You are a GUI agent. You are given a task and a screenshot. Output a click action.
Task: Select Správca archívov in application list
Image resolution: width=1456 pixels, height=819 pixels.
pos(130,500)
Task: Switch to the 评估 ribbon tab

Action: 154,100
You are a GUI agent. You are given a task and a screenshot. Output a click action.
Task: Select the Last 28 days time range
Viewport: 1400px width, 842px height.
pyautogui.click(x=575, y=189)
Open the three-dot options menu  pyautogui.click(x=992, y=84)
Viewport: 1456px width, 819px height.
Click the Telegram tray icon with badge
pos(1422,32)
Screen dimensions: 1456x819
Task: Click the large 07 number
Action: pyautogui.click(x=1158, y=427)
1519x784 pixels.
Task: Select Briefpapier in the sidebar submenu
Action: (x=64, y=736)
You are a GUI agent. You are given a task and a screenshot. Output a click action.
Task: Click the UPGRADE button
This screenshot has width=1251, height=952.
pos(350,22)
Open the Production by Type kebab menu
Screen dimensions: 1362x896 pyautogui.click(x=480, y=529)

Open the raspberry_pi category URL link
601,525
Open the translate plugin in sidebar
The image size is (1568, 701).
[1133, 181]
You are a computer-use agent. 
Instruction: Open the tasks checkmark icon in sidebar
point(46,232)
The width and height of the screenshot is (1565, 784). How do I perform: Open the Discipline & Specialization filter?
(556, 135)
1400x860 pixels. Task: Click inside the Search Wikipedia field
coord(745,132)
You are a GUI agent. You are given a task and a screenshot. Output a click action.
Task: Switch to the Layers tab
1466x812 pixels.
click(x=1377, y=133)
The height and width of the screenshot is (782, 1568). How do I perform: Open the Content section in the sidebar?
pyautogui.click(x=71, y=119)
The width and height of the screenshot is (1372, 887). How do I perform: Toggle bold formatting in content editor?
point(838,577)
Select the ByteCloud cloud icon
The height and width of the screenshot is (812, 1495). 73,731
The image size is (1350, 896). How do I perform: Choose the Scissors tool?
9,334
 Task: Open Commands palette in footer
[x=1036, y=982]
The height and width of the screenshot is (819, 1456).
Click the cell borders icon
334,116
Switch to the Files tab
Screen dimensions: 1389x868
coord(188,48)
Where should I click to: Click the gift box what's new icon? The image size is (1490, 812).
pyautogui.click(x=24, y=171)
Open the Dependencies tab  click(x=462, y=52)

▶ [Activity]:
Find the line with "Task: Select the Last 28 days time range" in the entries above. Retype it and each line after it, exactly, through the line with "Viewport: 1456px width, 819px height.", and stop there.

▶ [Response]:
Task: Select the Last 28 days time range
Viewport: 1400px width, 842px height.
pyautogui.click(x=575, y=189)
Open the three-dot options menu  pyautogui.click(x=992, y=84)
Viewport: 1456px width, 819px height.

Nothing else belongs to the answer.